Sesuatu…pasti ada suatu cara untuk kabur dari sini…

Aku lalu mengalihkan pandangan pada kimono lamaku yang tebal dan berlapis-lapis—sangat berbeda dengan kimono yang disiapkan disini dengan bahan tipis dan setelan hanya beberapa lapis. Aku jauh lebih memilih kimono lamaku tentu saja.

Bahkan sempat terpikirkan olehku untuk mengenakannya dibandingkan kimono tipis ini.

Namun hal itu hanya akan menarik perhatian Nona Jun. Ia pasti mengenali kimono khusus yang telah dipilihkannya. Dan lagipula apapun pakaian yang kugunakan tidak akan jadi masalah mengingat yang terpenting adalah tubuhku.

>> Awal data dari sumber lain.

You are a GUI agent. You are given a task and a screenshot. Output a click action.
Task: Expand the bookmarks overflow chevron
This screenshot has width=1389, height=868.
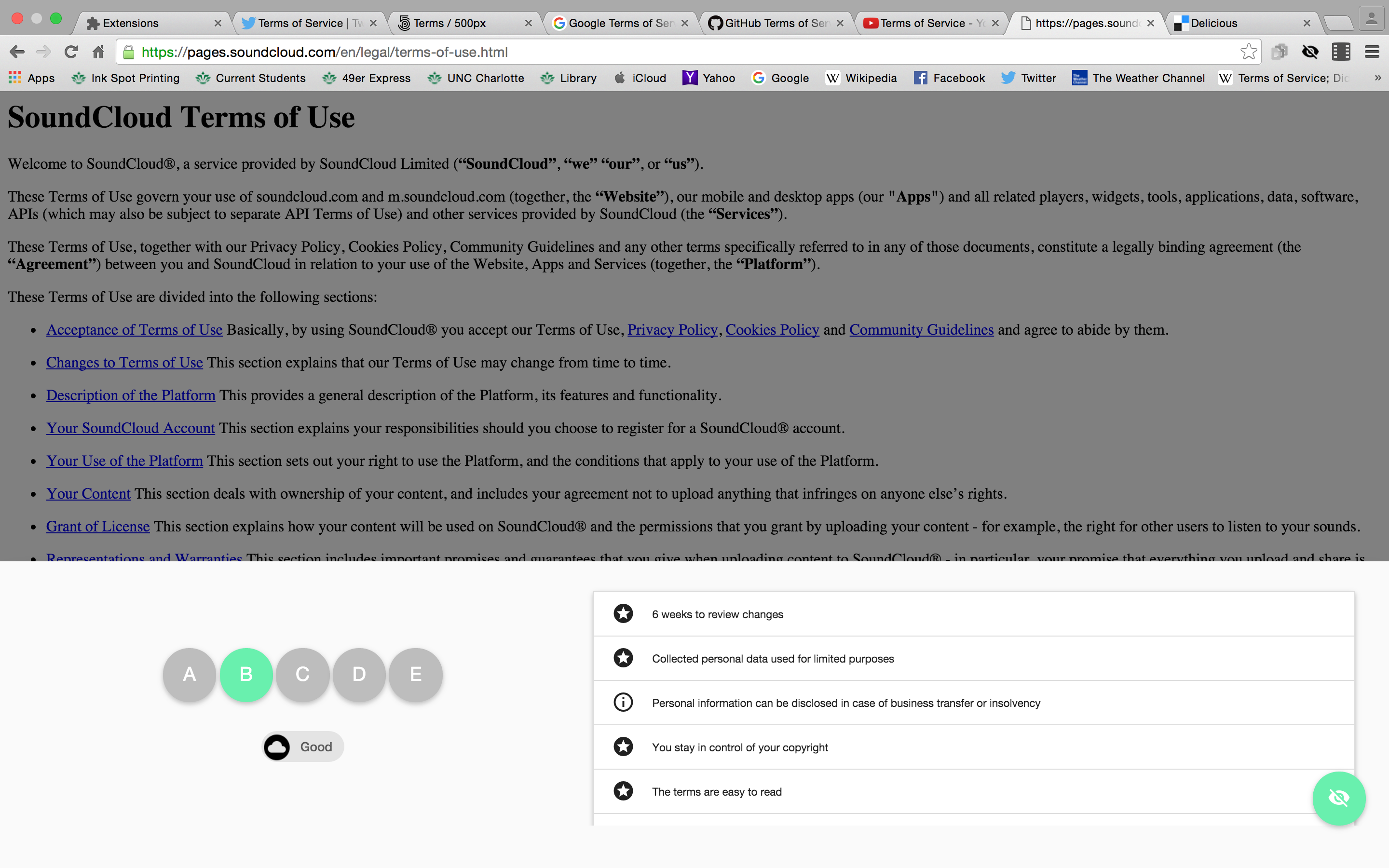click(1377, 78)
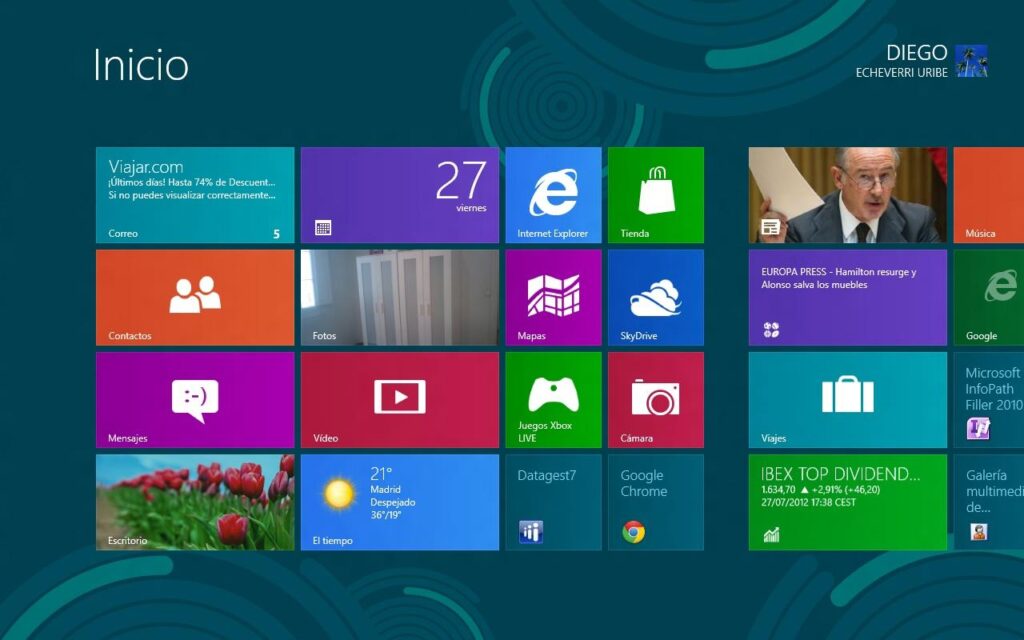Open the Mapas app

tap(553, 297)
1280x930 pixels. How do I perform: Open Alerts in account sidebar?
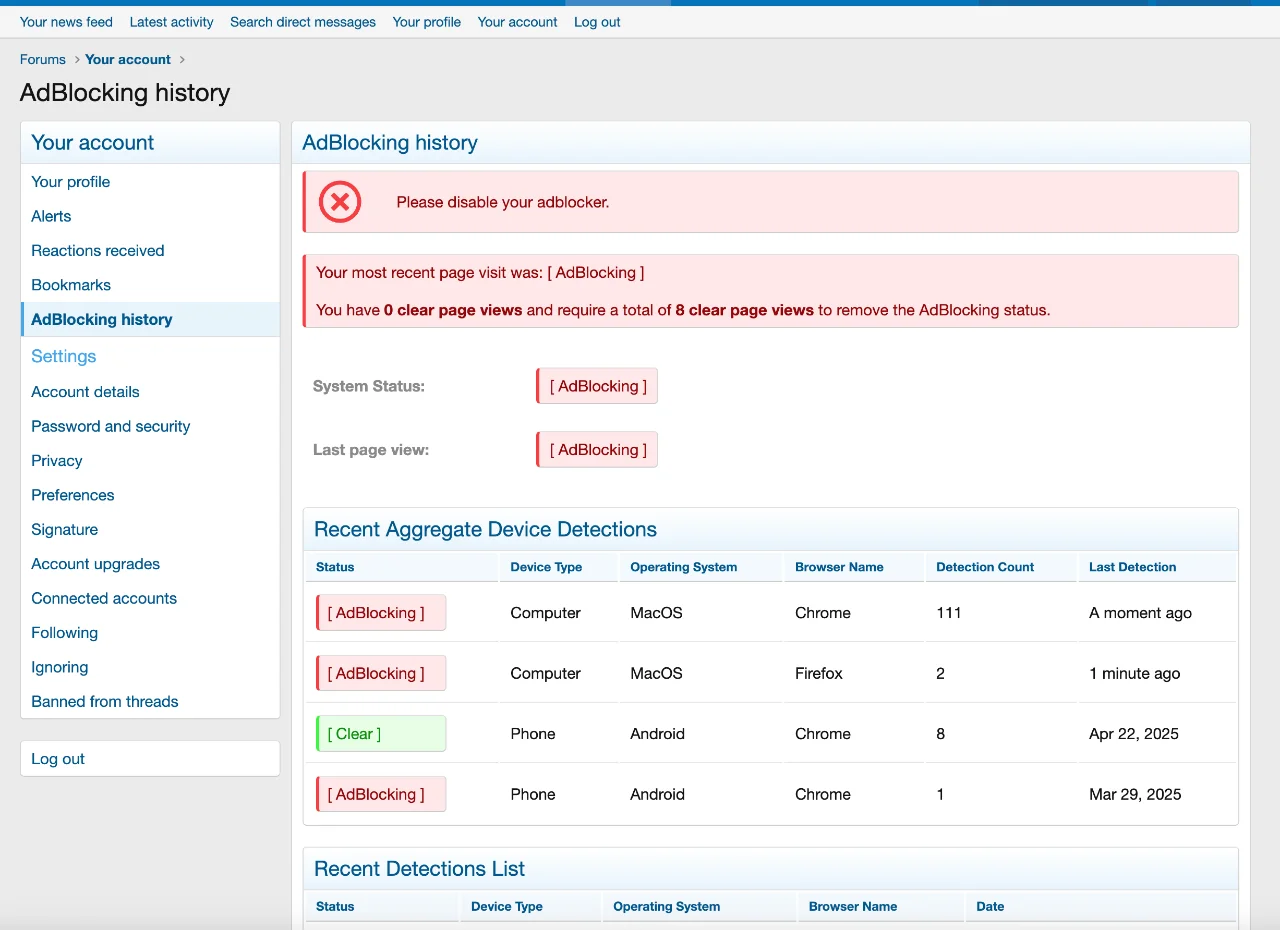[51, 216]
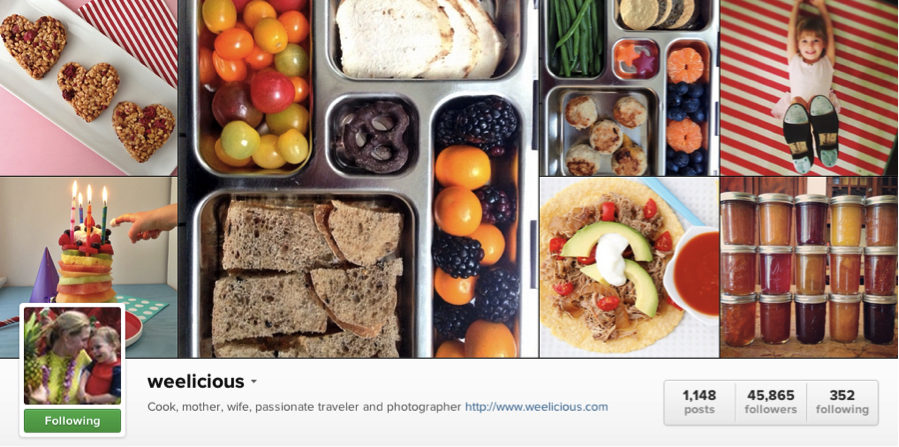Click the red sauce bowl beside the taco
The width and height of the screenshot is (899, 447).
(x=695, y=273)
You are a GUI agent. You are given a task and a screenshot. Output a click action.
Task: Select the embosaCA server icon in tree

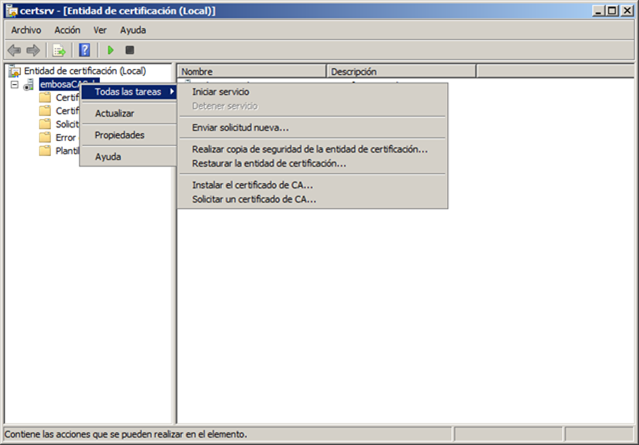pyautogui.click(x=29, y=85)
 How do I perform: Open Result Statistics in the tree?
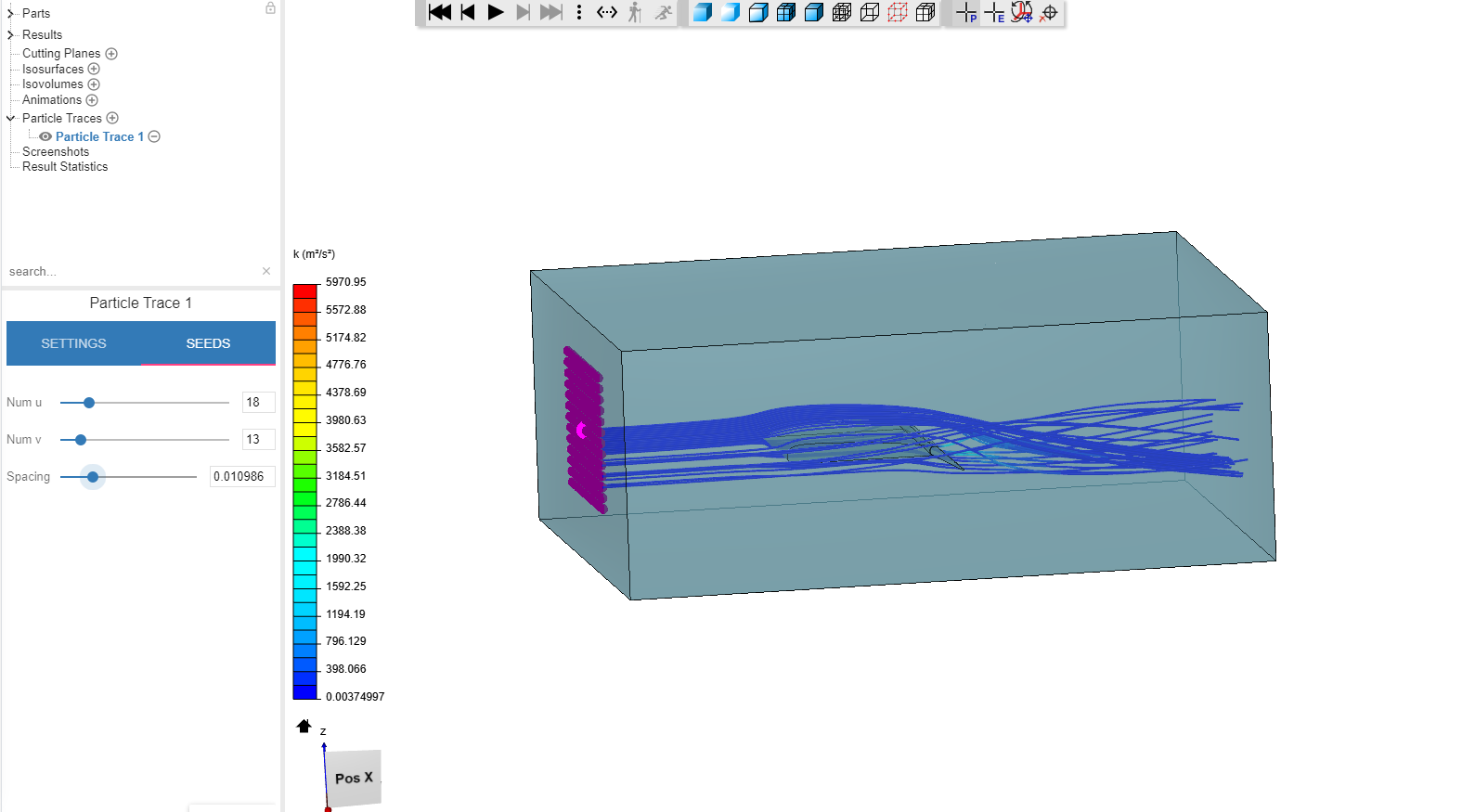coord(65,167)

Sebuah sengatan listrik kembali terasa di sekujur tubuhku.

Aku menggigit bibir untuk mengatasinya dan meneruskan untuk melipat kimono.

Dan sesuatu menangkap pandanganku.

Aku menyipitkan mata untuk melihat sesuatu yang tampak seperti botol kaca kecil, terselip diantara lipatan obi kimono lamaku. Aku mengambilnya. Botol kecil itu berisikan sebuah cairan bewarna merah muda dan sekilas terlihat seperti parfum.

Mungkin minyak wangi ibu terselip?

 Aku membuka tutup botol kecil itu dan segera menghirup aroma familer.

Memejamkan mata, aku mencoba mengingat aroma ini.

Ini bukan minyak wangi.

Aku mendekatkan hidungku beberapa senti lebih dekat ke arah lubang botol kecil itu.

 Lebih seperti aroma herbal dengan bau yang tidak terlalu menyengat namun mengingatkanku pada sesuatu.

Mataku terbelalak.

Aku mencoba meneteskan sedikit dari cairan itu ke jariku dan menjilatnya sedikit tanpa menelannya. Mencoba mengecapnya. Rasanya sedikit asin. Seperti keringat namun menyisakan rasa pahit di bagian belakang lidah.

Tidak salah lagi.

Ibu menyelipkan racun ke lipatan obi-ku.

Sebuah insting mendorongku untuk mengacak obi lamaku, meraba-rabanya, berharap menemukan sesuatu lagi.

Dan sesuai dugaanku terdapat secarik kertas yang dilipat sangat kecil disana.

Aku membukanya dengan tergesa-gesa dan membaca pesan singkat yang tertera disana.

Lari,

Tetaplah hidup

Aku mengenalinya sebagai tulisan tangan ayah.

Kami menyayangimu

Kami percaya padamu

Dan dua baris terakhir adalah tulisan tangan ibu.

Aku melipat kembali kertas itu dan meletakannya dalam pangkuanku. Menghela nafas sangat panjang, mendongakan kepalaku ke atas.

4 baris pesan itu terngiang-ngiang di kepalaku seperti nyanyian sebelum tidur. Dan tanpa kusadari tetesan air membasahi kain kimono di pangkuanku. Setengah tidak percaya aku menyentuh pipiku dan merasakan jejak air mata di sana.

Aku tidak tahu mengapa.

Tapi aku menangis.

Menangis karena situasi ini, karena pesan singkat itu, karena segalanya yang terjadi padaku.

Namun ketika aku sadar tidak akan ada gunanya untuk mengasihani diri sendiri, aku menyeka air mataku dengan cepat dengan tangan punggun tangan kiriku sementara tangan kananku menggenggam botol kaca kecil berisikan racun.

Aku lalu memejamkan mata.

Dan potongan-potongan rencana, kalkulasi, serta presentase peluang segera terlintas di benakku.